L’influenza che il governo italiano può esercitare a livello europeo nei prossimi mesi non dipende dal mero fatto di detenere il semestre di presidenza, ma piuttosto dalla forza politica di cui gode Matteo Renzi dopo le elezioni europee. Molto più che la presidenza di turno, è il risultato elettorale a rendere inevitabilmente Renzi uno dei protagonisti principali dell’attuale politica europea. In questa fase in cui il mandato di Herman Van Rompuy sta per terminare e il suo successore non è ancora stato nemmeno deciso, la forza politica di Renzi gli permette anche di svolgere il ruolo di una sorta di presidente informale del Consiglio europeo.
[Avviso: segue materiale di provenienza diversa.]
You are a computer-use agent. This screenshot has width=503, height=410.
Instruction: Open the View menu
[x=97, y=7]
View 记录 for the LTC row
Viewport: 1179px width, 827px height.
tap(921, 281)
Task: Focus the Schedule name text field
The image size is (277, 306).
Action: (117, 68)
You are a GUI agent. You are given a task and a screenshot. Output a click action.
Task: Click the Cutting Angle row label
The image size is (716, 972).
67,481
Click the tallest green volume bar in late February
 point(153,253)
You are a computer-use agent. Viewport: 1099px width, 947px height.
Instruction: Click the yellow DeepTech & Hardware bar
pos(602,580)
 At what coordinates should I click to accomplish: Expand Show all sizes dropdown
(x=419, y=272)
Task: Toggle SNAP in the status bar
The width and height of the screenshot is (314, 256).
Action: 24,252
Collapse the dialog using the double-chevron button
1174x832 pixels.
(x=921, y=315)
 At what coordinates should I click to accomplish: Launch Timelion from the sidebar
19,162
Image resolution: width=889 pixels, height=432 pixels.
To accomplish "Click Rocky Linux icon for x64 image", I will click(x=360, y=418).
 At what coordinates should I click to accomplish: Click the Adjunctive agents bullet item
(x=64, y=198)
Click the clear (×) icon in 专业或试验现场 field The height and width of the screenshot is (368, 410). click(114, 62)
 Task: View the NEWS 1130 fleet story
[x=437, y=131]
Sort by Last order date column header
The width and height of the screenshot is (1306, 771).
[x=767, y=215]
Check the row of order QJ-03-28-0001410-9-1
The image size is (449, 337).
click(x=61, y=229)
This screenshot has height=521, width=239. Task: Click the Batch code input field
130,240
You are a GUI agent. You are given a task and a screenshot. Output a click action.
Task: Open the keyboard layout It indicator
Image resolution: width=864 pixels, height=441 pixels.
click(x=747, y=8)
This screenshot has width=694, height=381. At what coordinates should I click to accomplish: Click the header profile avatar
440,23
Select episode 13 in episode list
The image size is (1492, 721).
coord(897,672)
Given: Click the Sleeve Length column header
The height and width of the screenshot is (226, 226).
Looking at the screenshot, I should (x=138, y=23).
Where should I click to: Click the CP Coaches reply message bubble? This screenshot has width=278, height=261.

Grazie alla presidenza di turno e alla sua forza politica, il governo italiano può esercitare una certa influenza a livello europeo nei prossimi mesi. Tuttavia, per lanciare iniziative forti e originali è necessario individuare con chiarezza le priorità e spendere con efficacia il capitale politico a disposizione. Il documento programmatico del semestre italiano è lungo e ricco di affermazioni condivisibili, ma fatica molto a indicare delle priorità chiare. Praticamente qualsiasi argomento viene indicato come «una priorità» o «una questione particolarmente importante». Anche il discorso di Renzi al Parlamento europeo ha faticato molto a indicare delle priorità chiare.
Se tutto è una priorità, niente è una priorità. Da un lato, la scelta di indicare tutto come una priorità deriva da una sopravvalutazione di ciò che è possibile ottenere durante il semestre di presidenza: stando al documento programmatico, l’Italia promuoverà dei cambiamenti significativi praticamente in ogni sfera dell’Unione europea. Dall’altro lato, indicare tutto come una priorità può essere una scelta tattica per mimetizzare quella che probabilmente è la vera priorità del governo italiano, ovvero rendere più flessibili le regole dell’unione economica e monetaria.
L’obiettivo della flessibilità in ambito finanziario è importante, ma non sembra adeguato per raggiungere un altro obiettivo che pare essere particolarmente importante, ovvero ricostruire una sorta di connessione sentimentale tra i cittadini e l’integrazione europea. Servirebbe un’iniziativa più creativa e più visionaria, anche se magari dal carattere meno sostanziale. Per rilegittimare l’integrazione europea dopo la crisi del Sessantotto, si pensò di puntare sulla cooperazione allo sviluppo e sulle questioni ambientali. Per uscire dall’eurosclerosi dei primi anni Ottanta, l’invenzione dell’Erasmus ebbe una certa efficacia simbolica.
Per ricostruire oggi una connessione sentimentale con l’Europa manca un’idea originale. L’idea del servizio civile europeo poteva aprire prospettive interessanti ed era un’idea dal forte carattere simbolico e dai costi relativamente contenuti. Tuttavia, se il governo italiano avesse davvero voluto promuovere un progetto ambizioso a riguardo avrebbe dovuto inserirlo tra le priorità effettive del suo semestre di presidenza. L’ampiezza e la vaghezza degli obiettivi perseguiti e i limiti di tempo e delle risorse politiche a disposizione spingono ad aspettarsi dal semestre dei risultati meno spettacolari rispetto alle aspettative riposte nei suoi confronti.